Tensor is a data structure that is used to represent multi-dimensional arrays of data. Before a tensor can be used in computations, it has to be packed (at which point it's shape becomes immutable).

public class MyNativeEnabledApplication implements CodeFeatures {
	// ....

	public void createTensor() {
		// Create the tensor
		Tensor<Double> t = new Tensor<>();
		t.insert(1.0, 0, 0);
		t.insert(2.0, 0, 1);
		t.insert(5.0, 0, 2);

		Tensor<Double> p = new Tensor<>();
		p.insert(3.0, 0);
		p.insert(4.0, 1);
		p.insert(5.0, 2);

		// Prepare the computation
		CollectionProducer<PackedCollection<?>> product = multiply(c(t.pack()), c(p.pack()));

		// Compile the computation and evaluate it
		// Note that you can also combine compilation and evaluation into
		// one step, if you are not planning to reuse the compiled expression
		// for multiple evaluations.

Using Variables

Mathematical operations can use both constant values and variable values:

public class MyNativeEnabledApplication implements CodeFeatures {
	// ....

	public void variableMath() {
		// Define argument 0
		Producer<PackedCollection<?>> arg = v(shape(2), 0);

		// Compose the expression
		Producer<PackedCollection<?>> constantOperation = c(7.0).multiply(arg);

		// Compile the expression
		Evaluable<PackedCollection<?>> compiledOperation = constantOperation.get();

		// Evaluate the expression repeatedly
		System.out.println("7 * 3 | 7 * 2 = ");
		compiledOperation.evaluate(pack(3, 2)).print();
		System.out.println("7 * 4 | 7 * 3 = ");
		compiledOperation.evaluate(pack(4, 3)).print();
		System.out.println("7 * 5 | 7 * 4 = ");
		compiledOperation.evaluate(pack(5, 4)).print();

This also shows some other features, including the pack() method for reserving memory, and that operations can broadcast over different shapes.

Controlling Execution

It is not normally required to worry about how resources on the underlying system are reserved and managed, but in case it is important for your use case there are two Context concepts that allow for more power over when and how non-JVM resources are allocated. DataContexts are the top level Context concept. No memory can be shared between DataContexts, so most applications will use a single DataContext. However, there may be scenarios where it is desirable to wipe all the off-heap data that is used (given that there is no garbage collection this actually becomes quite important for longer-running "service" applications).

DataContexts are global to the JVM; there is only ever one DataContext in effect at a time.

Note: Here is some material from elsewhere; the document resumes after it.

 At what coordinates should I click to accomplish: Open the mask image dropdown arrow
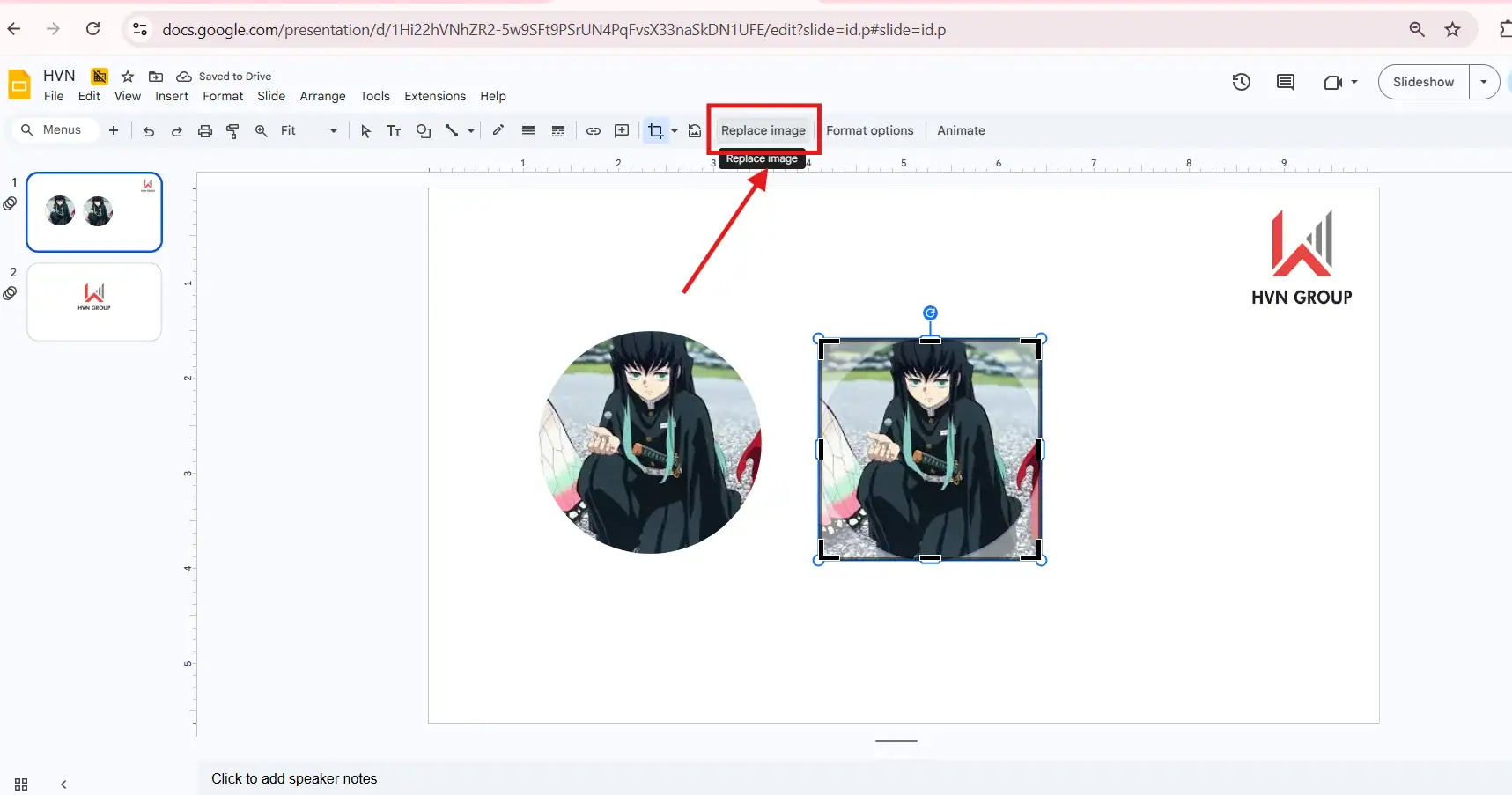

public class MyNativeEnabledApplication implements CodeFeatures {
	// ....

	public void performThreeExperiments() {
		for (int i = 0; i < 3; i++) {
			dc(() -> {
				// Define argument 0
				Producer<PackedCollection<?>> arg = v(shape(2), 0);

				// Compose the expression
				Producer<PackedCollection<?>> constantOperation = c(7.0).multiply(arg);

				// Compile the expression
				Evaluable<PackedCollection<?>> compiledOperation = constantOperation.get();

				// Evaluate the expression repeatedly
				System.out.println("7 * 3 | 7 * 2 = ");
				compiledOperation.evaluate(pack(3, 2)).print();
				System.out.println("7 * 4 | 7 * 3 = ");
				compiledOperation.evaluate(pack(4, 3)).print();
				System.out.println("7 * 5 | 7 * 4 = ");
				compiledOperation.evaluate(pack(5, 4)).print();

In this example, our accelerated operations are repeated 3 times. However, after each one, all of the resources are destroyed. This corresponds to terminating the cl_context if you are using OpenCL, or wiping local storage if you are using an external executable, etc.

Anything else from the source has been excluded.